- Exercise brief
Check every line of the material below for the string "computer", and return the ones that have it.
-.-.-
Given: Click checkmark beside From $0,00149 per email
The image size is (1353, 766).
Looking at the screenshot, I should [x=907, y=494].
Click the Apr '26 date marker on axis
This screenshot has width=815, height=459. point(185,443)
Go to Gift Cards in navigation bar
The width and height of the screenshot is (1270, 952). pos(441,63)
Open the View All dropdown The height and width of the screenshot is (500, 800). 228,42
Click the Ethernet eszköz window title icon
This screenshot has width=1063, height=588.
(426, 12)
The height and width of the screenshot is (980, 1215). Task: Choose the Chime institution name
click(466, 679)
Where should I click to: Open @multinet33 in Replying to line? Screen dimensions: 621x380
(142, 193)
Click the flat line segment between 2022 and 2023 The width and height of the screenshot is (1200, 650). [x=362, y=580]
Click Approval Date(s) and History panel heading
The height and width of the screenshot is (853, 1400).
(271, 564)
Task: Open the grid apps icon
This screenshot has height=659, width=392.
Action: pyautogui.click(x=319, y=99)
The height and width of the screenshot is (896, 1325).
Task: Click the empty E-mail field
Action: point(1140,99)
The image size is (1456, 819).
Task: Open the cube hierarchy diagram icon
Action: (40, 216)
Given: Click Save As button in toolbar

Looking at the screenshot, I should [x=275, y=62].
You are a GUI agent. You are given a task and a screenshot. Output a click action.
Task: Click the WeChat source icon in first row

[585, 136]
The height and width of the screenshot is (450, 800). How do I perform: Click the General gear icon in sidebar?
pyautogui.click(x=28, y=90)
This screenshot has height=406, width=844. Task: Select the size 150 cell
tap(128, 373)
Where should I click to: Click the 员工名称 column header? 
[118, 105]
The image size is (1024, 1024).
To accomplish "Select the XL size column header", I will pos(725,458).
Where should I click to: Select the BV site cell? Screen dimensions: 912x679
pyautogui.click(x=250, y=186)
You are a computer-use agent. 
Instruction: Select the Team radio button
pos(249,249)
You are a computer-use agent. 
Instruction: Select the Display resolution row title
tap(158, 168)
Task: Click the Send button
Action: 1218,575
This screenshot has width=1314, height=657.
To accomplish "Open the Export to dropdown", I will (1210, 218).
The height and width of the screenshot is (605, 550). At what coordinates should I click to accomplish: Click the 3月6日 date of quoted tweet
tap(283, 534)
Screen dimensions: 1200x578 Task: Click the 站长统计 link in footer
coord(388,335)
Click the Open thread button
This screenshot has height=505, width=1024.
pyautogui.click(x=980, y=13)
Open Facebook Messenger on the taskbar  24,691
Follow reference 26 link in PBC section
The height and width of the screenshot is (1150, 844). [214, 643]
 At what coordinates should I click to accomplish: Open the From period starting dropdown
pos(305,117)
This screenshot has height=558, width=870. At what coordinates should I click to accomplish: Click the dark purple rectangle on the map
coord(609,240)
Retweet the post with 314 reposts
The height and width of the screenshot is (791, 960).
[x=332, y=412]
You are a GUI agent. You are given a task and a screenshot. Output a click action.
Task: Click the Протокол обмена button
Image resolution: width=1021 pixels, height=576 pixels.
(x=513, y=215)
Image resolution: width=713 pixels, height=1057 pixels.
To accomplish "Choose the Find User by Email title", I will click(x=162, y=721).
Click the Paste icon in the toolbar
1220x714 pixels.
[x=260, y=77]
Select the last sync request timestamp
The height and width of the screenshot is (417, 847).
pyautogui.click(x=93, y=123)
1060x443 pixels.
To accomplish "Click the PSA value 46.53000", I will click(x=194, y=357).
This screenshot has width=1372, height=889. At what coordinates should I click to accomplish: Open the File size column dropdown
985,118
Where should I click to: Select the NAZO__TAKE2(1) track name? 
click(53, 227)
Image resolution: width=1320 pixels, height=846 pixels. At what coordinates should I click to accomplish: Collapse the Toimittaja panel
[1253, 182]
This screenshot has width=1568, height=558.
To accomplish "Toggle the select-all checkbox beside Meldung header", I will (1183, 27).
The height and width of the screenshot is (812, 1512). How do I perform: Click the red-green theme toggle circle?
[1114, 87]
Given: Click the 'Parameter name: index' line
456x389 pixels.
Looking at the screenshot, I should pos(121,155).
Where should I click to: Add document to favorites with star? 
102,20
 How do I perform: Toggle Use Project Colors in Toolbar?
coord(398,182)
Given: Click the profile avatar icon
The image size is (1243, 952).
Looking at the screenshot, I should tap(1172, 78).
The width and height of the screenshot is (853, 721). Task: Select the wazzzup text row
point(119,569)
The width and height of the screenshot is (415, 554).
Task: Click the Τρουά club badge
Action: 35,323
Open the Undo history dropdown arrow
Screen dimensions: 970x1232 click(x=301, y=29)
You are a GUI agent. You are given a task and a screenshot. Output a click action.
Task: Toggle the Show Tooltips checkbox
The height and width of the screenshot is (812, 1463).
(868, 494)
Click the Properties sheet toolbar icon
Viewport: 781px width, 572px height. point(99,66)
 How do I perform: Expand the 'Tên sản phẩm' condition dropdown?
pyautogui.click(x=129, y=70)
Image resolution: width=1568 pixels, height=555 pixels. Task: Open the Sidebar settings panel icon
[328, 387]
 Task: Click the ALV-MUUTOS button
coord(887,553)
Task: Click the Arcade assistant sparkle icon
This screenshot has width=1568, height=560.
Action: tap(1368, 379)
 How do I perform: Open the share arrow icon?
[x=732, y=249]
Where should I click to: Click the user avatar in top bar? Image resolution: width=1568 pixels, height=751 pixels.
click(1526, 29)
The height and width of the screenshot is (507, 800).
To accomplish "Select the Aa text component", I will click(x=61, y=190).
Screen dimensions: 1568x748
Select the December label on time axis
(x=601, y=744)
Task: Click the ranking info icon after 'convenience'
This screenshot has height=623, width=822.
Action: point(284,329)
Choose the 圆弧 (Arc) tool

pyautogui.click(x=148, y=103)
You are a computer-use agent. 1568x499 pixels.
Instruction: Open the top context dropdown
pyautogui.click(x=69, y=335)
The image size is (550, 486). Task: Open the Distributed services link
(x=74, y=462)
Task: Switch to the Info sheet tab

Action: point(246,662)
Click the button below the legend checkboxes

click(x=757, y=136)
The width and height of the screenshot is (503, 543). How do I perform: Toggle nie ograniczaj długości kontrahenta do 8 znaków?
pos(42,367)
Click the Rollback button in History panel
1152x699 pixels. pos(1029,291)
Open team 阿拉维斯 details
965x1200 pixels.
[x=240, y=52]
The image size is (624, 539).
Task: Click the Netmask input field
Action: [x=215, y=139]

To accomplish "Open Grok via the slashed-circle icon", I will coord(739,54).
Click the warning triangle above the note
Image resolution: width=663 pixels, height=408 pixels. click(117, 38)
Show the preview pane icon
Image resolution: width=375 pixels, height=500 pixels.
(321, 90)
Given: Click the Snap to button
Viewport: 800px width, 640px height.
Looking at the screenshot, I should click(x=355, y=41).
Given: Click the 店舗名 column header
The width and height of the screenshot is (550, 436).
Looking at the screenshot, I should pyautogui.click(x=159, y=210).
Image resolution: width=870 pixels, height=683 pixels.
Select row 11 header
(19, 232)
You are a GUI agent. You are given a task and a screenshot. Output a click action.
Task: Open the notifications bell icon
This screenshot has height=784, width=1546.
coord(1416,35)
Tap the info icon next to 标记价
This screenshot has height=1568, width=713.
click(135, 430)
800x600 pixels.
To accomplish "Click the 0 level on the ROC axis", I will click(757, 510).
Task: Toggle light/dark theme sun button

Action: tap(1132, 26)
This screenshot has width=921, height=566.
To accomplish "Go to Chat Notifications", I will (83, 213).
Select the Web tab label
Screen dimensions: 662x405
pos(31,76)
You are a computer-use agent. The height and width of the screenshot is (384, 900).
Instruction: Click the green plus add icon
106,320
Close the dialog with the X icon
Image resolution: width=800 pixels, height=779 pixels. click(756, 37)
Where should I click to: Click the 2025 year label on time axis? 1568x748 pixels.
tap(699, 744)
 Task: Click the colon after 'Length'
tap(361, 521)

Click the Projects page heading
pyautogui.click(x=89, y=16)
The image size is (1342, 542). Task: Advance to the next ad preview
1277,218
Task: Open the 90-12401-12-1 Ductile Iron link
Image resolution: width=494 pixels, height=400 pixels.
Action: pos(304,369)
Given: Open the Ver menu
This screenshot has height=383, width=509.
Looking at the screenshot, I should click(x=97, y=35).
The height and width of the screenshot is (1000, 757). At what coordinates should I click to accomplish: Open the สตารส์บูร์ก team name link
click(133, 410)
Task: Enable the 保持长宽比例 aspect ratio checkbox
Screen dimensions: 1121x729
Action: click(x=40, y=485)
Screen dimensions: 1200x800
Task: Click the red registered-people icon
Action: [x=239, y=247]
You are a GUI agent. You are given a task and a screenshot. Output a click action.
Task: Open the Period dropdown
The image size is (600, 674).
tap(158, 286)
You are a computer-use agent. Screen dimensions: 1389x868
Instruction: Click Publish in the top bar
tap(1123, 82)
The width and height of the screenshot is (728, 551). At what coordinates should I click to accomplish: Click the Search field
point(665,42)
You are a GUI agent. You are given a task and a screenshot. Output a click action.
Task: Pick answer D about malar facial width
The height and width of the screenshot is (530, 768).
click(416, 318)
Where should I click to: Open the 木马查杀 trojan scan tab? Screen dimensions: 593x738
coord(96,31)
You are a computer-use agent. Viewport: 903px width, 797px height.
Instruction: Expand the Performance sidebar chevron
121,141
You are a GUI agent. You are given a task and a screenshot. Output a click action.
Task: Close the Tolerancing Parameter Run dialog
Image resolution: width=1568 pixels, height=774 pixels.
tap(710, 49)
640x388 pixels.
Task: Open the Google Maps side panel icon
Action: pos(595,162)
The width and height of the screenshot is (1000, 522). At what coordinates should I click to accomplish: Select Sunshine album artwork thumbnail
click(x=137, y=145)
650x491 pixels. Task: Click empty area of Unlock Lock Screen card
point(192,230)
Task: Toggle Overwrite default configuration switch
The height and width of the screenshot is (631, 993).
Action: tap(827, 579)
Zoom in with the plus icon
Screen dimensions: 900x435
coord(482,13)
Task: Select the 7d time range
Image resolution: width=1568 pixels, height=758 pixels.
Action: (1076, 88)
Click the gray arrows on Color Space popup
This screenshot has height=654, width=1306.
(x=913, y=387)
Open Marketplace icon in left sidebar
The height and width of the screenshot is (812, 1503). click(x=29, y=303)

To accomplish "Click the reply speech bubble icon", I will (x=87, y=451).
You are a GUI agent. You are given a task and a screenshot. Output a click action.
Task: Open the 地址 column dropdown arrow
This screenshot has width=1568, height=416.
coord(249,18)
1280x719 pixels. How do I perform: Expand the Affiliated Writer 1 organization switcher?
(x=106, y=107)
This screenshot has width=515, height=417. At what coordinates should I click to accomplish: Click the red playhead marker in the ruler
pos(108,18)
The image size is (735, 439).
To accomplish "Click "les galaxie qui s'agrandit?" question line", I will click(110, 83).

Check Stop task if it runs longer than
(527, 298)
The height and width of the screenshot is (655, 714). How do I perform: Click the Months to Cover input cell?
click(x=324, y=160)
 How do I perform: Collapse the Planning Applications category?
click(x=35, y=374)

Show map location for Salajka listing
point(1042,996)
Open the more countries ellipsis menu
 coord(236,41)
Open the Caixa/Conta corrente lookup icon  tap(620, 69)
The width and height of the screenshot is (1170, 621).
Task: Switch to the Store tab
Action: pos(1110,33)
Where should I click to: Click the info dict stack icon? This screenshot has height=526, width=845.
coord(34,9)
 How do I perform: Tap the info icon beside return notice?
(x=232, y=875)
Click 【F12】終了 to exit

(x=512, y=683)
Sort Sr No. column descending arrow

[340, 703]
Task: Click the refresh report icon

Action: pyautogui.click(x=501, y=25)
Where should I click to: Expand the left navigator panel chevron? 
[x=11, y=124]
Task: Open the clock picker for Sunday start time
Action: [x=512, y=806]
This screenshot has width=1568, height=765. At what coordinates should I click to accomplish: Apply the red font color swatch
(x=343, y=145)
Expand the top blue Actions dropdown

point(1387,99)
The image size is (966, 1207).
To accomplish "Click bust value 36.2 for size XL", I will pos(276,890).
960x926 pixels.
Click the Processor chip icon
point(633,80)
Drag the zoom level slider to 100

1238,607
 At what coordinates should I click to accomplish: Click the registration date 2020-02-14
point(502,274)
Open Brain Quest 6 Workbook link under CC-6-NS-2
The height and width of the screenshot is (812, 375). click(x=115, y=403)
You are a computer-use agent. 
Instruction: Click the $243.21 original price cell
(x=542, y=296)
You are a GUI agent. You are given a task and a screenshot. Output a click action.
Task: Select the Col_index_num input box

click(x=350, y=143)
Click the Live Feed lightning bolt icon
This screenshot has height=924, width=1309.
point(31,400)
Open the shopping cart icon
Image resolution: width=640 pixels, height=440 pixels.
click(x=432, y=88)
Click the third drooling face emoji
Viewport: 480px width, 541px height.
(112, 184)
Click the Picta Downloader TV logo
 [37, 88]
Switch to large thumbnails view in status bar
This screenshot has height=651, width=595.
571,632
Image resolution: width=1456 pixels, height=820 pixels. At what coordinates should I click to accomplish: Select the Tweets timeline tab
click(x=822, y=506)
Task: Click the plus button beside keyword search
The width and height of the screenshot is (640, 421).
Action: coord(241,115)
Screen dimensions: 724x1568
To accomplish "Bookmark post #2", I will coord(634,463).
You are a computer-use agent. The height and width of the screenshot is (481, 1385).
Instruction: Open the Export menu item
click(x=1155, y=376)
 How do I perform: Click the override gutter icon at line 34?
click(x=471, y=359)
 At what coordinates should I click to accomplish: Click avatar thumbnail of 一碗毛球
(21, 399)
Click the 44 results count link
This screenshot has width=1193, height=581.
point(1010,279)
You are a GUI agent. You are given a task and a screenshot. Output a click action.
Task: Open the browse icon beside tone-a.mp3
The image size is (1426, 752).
-.-.-
- Output below
You are a computer-use agent. 
You are a computer-use agent. 
You are a computer-use agent. 1568x499 pixels.
You are a computer-use agent. The height and width of the screenshot is (384, 900).
You are a computer-use agent. Screen dimensions: 1389x868
You are a computer-use agent. Viewport: 903px width, 797px height.
You are a computer-use agent. 
You are a computer-use agent. The height and width of the screenshot is (481, 1385).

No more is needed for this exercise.